# It's not looking good out there.



## architeuthis (Apr 22, 2010)

I made the rounds of fish stores in Chilliwack on Saturday.
First time in years. 
It doesn't look good.
I was looking for a glass top for my 65 gallon tank.
Nobody has that size available except Petsmart.
But the only way you can get one is to buy the whole set up, tank, stand, light and glass top. 
They can't order one in separately. 
So I guess if you buy the whole 65 gallon system from them and happen to break one of the glass tops in the future they can't even help you with a replacement.
At least they have crickets. 
Oh well I'll just have to keep going to ones out of town.


----------



## hi-revs (Nov 3, 2010)

I know Charles use to cut glass-tops.

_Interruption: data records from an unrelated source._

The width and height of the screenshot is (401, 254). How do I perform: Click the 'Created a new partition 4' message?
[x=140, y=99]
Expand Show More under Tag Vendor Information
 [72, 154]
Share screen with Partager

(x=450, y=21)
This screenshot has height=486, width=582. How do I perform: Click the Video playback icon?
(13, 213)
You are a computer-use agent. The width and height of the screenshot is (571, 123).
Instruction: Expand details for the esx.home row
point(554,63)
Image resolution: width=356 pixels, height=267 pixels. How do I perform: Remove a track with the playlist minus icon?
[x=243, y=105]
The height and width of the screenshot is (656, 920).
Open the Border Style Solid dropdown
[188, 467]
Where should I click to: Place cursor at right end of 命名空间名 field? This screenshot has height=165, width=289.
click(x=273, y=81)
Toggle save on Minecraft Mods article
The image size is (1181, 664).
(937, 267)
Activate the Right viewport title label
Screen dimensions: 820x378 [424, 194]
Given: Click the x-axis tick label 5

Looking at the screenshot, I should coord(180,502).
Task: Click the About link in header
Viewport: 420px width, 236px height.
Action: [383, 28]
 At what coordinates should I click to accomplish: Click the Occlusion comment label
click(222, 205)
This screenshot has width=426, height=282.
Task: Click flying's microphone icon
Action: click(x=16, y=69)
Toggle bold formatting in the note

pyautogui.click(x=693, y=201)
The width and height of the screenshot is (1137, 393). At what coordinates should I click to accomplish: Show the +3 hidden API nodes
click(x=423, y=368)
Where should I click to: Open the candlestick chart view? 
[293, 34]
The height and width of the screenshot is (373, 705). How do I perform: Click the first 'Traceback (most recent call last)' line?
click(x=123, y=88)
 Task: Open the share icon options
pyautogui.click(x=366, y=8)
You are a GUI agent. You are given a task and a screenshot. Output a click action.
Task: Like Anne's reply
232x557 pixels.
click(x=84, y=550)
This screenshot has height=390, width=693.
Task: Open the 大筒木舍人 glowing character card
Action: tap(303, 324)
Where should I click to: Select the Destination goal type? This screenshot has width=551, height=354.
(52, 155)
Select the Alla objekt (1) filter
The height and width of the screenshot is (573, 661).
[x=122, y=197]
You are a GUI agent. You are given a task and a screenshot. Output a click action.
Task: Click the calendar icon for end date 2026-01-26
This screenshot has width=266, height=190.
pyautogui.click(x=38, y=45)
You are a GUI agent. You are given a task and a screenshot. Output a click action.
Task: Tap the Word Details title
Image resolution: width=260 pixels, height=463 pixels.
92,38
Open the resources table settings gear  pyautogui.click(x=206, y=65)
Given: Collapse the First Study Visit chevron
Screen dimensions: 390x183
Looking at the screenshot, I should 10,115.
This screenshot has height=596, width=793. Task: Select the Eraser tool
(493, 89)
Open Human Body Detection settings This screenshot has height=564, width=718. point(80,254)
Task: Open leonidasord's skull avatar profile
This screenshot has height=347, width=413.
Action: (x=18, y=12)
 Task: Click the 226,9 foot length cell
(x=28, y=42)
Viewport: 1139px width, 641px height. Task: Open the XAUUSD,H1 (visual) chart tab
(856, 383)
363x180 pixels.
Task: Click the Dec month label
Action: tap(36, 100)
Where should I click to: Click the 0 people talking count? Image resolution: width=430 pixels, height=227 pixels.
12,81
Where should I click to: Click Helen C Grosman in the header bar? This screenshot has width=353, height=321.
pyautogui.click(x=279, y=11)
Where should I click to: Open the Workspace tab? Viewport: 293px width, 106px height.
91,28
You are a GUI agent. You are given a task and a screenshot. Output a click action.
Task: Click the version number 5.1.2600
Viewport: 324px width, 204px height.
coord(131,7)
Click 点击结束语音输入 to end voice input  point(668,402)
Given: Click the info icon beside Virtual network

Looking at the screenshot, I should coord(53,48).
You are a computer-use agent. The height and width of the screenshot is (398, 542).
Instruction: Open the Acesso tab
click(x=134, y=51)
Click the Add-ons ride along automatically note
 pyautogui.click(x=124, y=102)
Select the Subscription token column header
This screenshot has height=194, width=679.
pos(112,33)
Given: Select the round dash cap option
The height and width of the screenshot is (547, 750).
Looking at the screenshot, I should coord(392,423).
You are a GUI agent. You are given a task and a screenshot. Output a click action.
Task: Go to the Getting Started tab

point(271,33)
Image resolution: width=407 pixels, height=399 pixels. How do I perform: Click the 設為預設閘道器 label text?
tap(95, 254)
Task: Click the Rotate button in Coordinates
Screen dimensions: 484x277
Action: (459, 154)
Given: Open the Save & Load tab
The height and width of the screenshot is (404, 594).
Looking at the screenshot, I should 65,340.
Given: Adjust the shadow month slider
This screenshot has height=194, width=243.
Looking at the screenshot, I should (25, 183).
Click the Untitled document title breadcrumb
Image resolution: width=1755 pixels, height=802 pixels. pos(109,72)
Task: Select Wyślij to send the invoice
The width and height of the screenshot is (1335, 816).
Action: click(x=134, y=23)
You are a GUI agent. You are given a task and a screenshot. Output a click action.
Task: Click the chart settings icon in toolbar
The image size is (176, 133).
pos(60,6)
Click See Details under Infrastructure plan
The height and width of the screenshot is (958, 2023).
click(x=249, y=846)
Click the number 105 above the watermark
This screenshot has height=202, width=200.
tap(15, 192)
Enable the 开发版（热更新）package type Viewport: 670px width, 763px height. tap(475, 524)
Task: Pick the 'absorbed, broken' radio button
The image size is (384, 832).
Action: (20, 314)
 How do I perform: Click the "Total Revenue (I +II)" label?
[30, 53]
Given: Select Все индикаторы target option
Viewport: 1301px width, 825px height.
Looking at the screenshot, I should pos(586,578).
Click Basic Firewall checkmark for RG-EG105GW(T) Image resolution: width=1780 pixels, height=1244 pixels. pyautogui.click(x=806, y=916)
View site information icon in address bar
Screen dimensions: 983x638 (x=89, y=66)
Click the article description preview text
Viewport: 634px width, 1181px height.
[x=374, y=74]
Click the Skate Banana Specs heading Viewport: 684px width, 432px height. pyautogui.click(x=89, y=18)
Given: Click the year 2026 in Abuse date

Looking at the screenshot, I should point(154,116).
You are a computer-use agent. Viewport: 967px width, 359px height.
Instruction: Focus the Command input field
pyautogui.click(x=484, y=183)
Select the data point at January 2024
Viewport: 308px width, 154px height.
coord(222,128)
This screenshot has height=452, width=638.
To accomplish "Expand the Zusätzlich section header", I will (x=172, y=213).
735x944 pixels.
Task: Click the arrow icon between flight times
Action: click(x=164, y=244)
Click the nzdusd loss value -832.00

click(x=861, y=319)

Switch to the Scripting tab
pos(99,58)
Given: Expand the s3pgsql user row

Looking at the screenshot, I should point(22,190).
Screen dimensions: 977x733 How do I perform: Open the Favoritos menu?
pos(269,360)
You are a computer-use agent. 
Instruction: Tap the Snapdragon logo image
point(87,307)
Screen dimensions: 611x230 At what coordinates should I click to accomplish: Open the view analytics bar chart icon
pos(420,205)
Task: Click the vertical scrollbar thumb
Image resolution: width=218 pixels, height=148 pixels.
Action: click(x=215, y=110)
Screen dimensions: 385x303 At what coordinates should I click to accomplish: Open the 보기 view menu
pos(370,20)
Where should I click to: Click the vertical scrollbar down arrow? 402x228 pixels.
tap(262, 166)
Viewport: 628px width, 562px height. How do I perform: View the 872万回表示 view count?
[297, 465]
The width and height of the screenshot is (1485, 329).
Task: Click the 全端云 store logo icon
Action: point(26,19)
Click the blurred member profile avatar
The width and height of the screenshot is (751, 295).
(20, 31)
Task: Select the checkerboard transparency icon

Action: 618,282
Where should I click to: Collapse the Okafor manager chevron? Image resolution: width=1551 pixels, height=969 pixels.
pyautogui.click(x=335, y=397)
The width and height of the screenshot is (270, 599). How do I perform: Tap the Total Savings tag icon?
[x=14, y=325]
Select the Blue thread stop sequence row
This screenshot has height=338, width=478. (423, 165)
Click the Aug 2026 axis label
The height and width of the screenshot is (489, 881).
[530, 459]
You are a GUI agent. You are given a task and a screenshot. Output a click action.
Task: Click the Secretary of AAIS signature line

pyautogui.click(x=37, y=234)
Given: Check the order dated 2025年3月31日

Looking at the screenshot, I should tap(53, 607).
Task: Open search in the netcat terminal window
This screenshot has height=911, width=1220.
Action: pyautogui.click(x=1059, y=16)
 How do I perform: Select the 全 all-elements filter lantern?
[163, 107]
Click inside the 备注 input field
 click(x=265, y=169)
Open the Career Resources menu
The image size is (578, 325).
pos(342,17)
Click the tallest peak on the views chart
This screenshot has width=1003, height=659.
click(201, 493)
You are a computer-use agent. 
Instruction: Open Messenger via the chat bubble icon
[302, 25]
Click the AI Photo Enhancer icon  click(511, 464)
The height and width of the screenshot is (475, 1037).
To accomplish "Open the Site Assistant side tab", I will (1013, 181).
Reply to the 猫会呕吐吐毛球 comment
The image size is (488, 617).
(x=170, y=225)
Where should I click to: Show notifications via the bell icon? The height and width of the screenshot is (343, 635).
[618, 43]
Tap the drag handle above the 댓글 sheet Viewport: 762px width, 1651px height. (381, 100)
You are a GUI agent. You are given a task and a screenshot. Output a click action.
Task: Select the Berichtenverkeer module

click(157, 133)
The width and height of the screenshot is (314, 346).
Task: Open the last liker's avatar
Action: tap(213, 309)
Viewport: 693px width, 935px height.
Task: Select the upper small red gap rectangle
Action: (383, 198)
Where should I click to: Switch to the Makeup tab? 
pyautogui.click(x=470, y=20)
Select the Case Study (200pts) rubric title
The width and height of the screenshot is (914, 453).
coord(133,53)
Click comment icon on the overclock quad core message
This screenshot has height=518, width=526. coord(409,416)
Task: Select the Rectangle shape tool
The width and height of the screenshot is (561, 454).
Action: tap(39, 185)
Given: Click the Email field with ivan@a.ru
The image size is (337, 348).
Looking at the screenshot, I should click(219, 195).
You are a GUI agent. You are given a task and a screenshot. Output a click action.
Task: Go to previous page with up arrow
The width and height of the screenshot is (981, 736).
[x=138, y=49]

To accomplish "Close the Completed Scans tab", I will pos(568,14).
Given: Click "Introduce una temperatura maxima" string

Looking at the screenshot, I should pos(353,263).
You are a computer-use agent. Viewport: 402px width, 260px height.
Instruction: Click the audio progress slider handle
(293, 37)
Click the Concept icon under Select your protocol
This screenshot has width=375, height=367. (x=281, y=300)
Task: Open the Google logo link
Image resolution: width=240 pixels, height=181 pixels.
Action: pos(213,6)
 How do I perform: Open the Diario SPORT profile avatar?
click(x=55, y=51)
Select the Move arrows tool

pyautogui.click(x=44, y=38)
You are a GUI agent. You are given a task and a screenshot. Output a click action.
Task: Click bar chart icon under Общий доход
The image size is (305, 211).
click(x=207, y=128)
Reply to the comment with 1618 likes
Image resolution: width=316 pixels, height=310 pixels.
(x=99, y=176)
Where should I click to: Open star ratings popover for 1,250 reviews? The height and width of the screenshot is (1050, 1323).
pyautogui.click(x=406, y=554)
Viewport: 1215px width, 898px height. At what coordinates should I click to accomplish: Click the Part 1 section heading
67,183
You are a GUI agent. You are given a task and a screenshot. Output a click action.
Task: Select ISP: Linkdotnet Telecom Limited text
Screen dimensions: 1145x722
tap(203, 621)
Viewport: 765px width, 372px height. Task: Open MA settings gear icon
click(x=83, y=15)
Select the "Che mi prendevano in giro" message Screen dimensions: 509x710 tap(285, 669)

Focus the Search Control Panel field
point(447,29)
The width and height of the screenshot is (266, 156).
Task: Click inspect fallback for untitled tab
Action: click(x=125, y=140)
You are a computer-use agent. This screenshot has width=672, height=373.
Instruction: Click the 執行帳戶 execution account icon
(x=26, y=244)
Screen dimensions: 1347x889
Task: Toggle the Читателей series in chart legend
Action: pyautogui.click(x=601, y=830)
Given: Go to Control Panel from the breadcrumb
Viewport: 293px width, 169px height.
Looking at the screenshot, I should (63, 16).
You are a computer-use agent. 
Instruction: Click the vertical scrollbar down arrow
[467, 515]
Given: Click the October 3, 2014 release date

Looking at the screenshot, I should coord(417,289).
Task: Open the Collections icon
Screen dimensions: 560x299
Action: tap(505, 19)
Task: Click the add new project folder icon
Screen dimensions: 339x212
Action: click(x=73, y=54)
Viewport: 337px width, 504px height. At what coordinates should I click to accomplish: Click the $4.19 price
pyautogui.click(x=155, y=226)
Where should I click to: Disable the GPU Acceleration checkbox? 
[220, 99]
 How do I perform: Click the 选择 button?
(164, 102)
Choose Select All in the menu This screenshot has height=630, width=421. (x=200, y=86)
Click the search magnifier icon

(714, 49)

Not sure if he still does.
Im sure a sponsor on here might be able to order one in? If not, you can always go to a glass/mirror shop to get one custom cut to your size. Then they, or you can fabricate some kind of handle onto it.
Hope that helps.

p.s. Would love to see a pic of your 220g turtle tank! What kind of turtles?


----------



## architeuthis (Apr 22, 2010)

I was hoping to get pre made ones, but I may have to check local glass shops.
My cousin had a glass shop and I had him make glass tops for my 210 gallon.
Unfortunately he is no longer in the business.
The tank on the right is the turtle tank.
The tank on the left is now a Dart frog vivarium.
Used to be turtles.
Although I am thinking of changing it back to fish.







I have 2 Mississippi Map turtles
2 False Map turtles
2 Australian red bellied side necks 
And 1 Northern Diamondback Terrapin.
I used to have 19 but have been cutting back the last couple of years.


----------



## The Guy (Nov 26, 2010)

Several shops in the Burnaby/ Surrey area that could probably help you out.


----------



## architeuthis (Apr 22, 2010)

The Guy said:


> Several shops in the Burnaby/ Surrey area that could probably help you out.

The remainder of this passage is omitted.